=== What you will do ===
Below are some records. Write out the lines from the one containing "The image size is (1730, 973)." to the last line, word for word, leaving out pictures.

=== Record excerpts ===
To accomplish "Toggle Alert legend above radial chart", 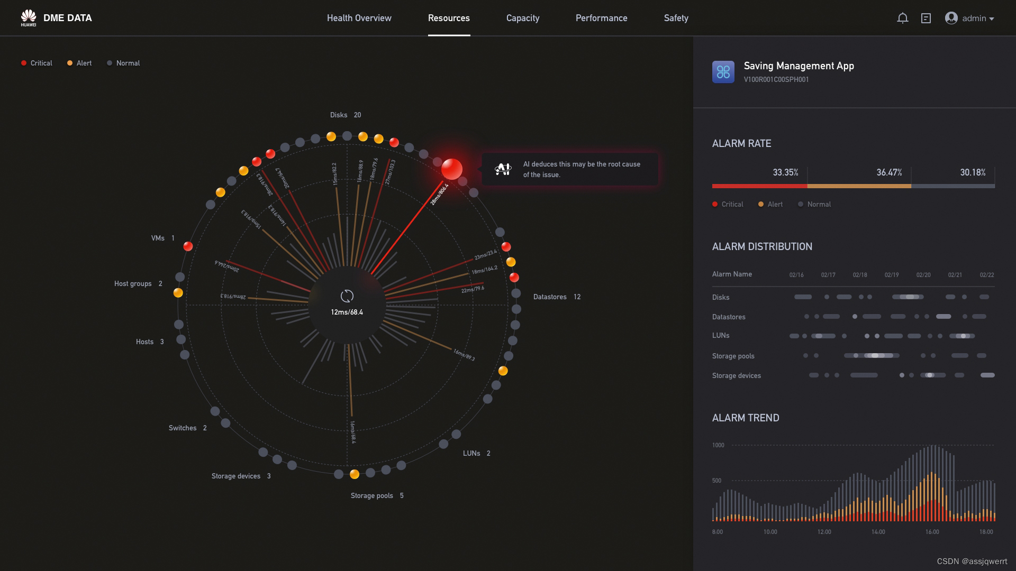I will pos(79,63).
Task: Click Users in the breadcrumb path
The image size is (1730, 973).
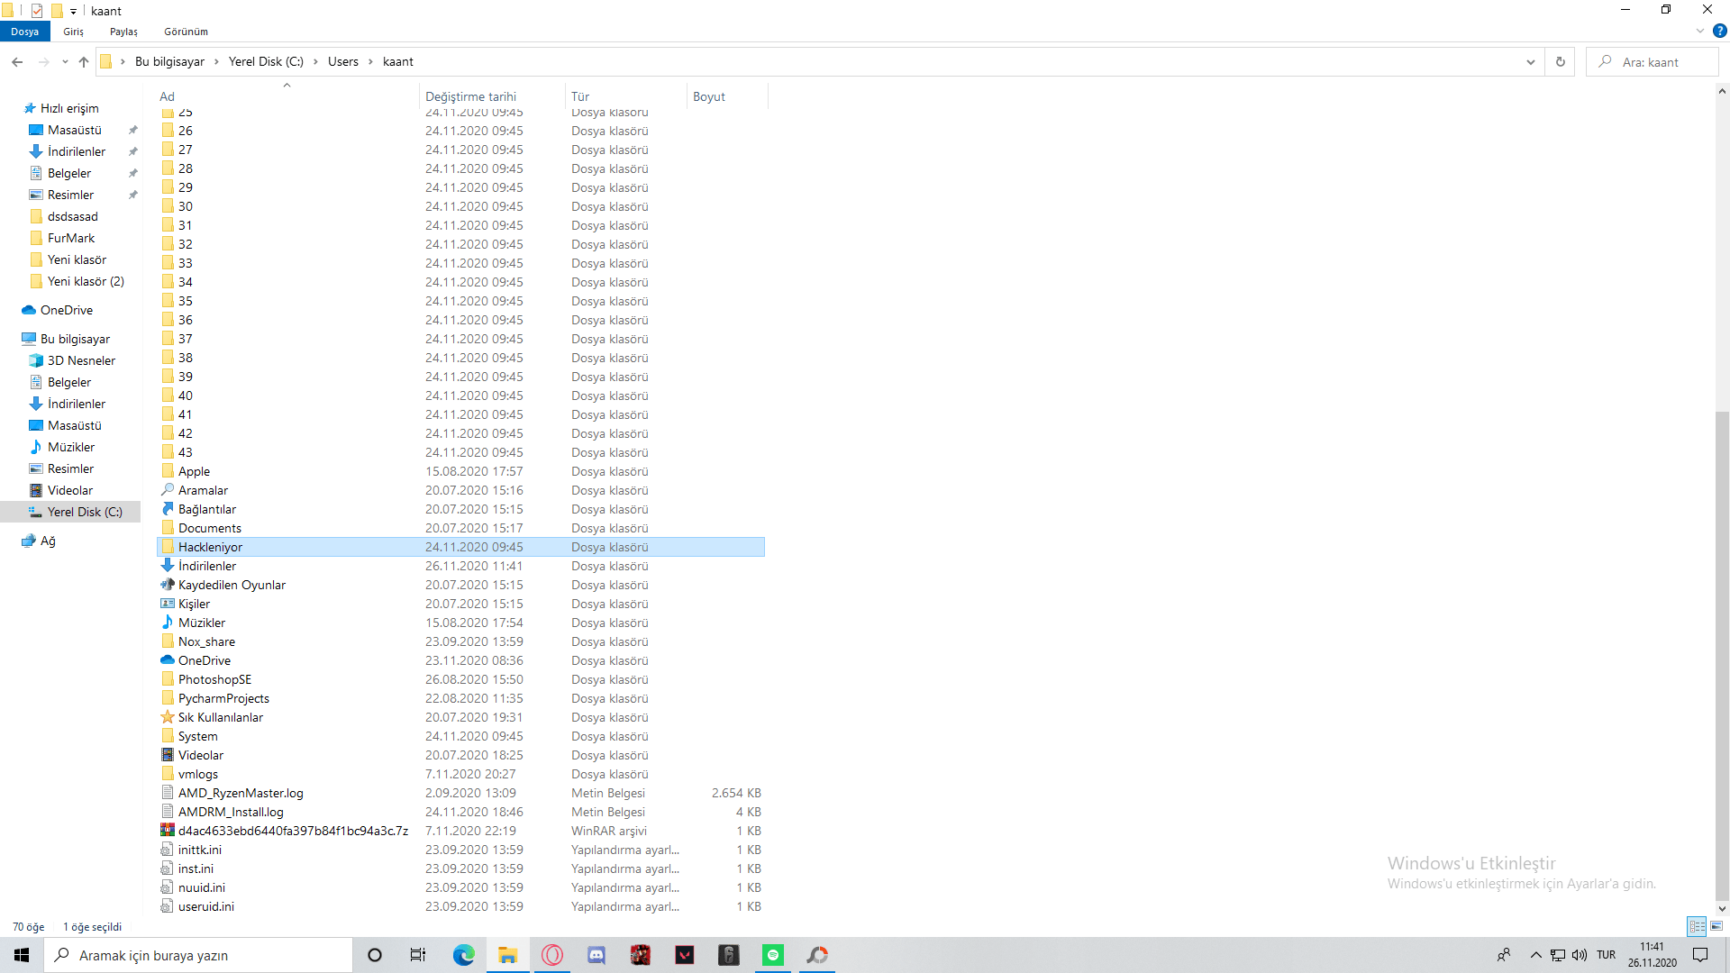Action: pyautogui.click(x=342, y=62)
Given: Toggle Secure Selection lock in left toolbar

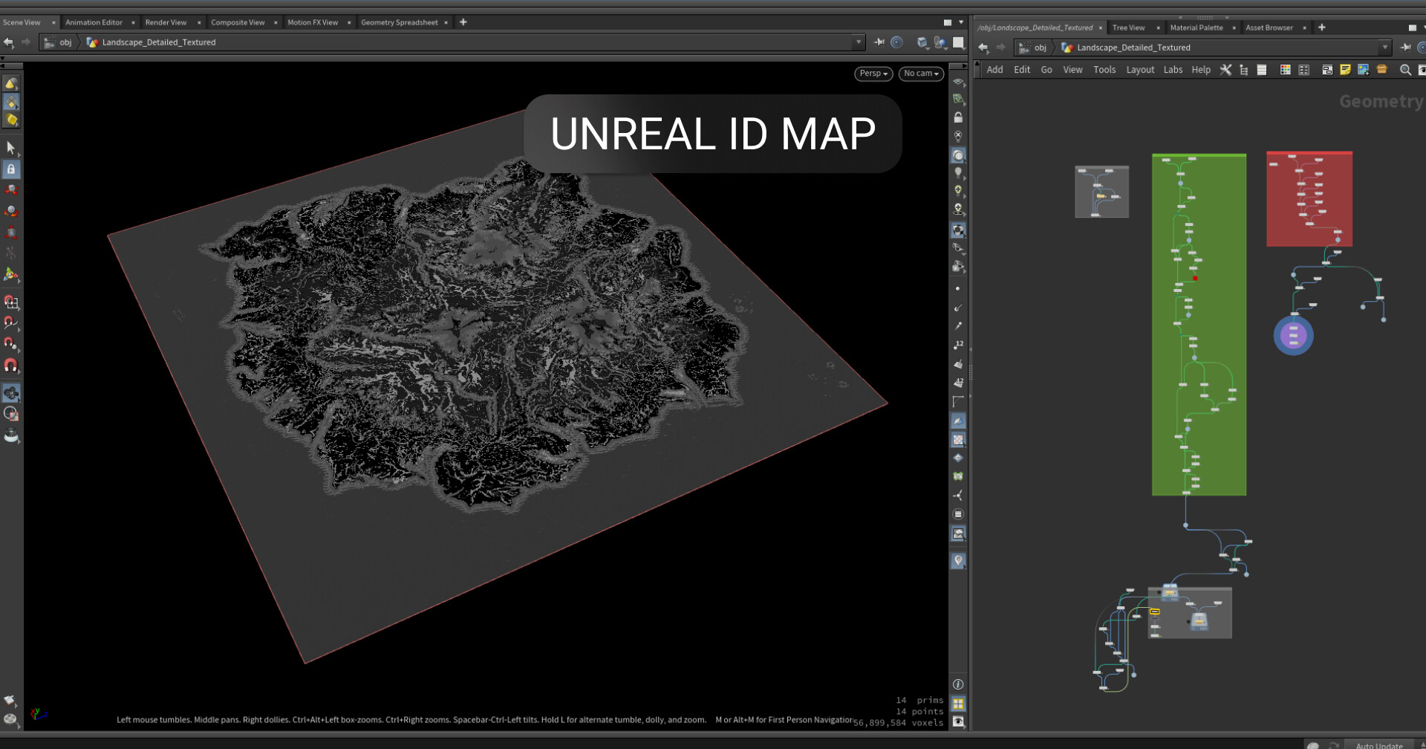Looking at the screenshot, I should 11,169.
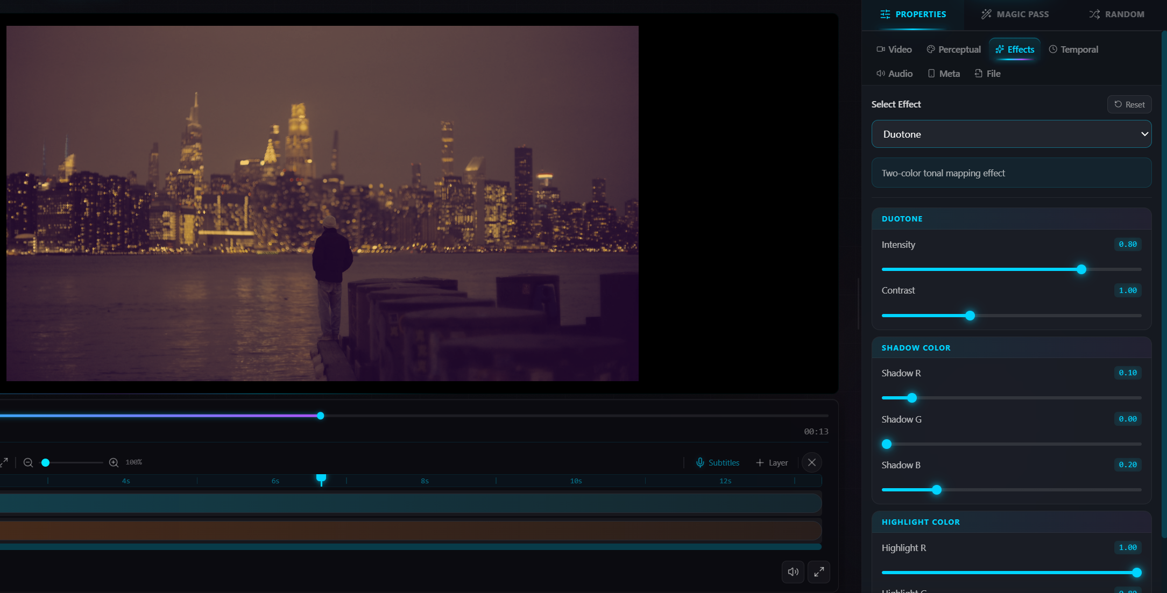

=== Result below ===
The image size is (1730, 973).
Action: pyautogui.click(x=342, y=62)
Given: Toggle Secure Selection lock in left toolbar

Looking at the screenshot, I should 11,169.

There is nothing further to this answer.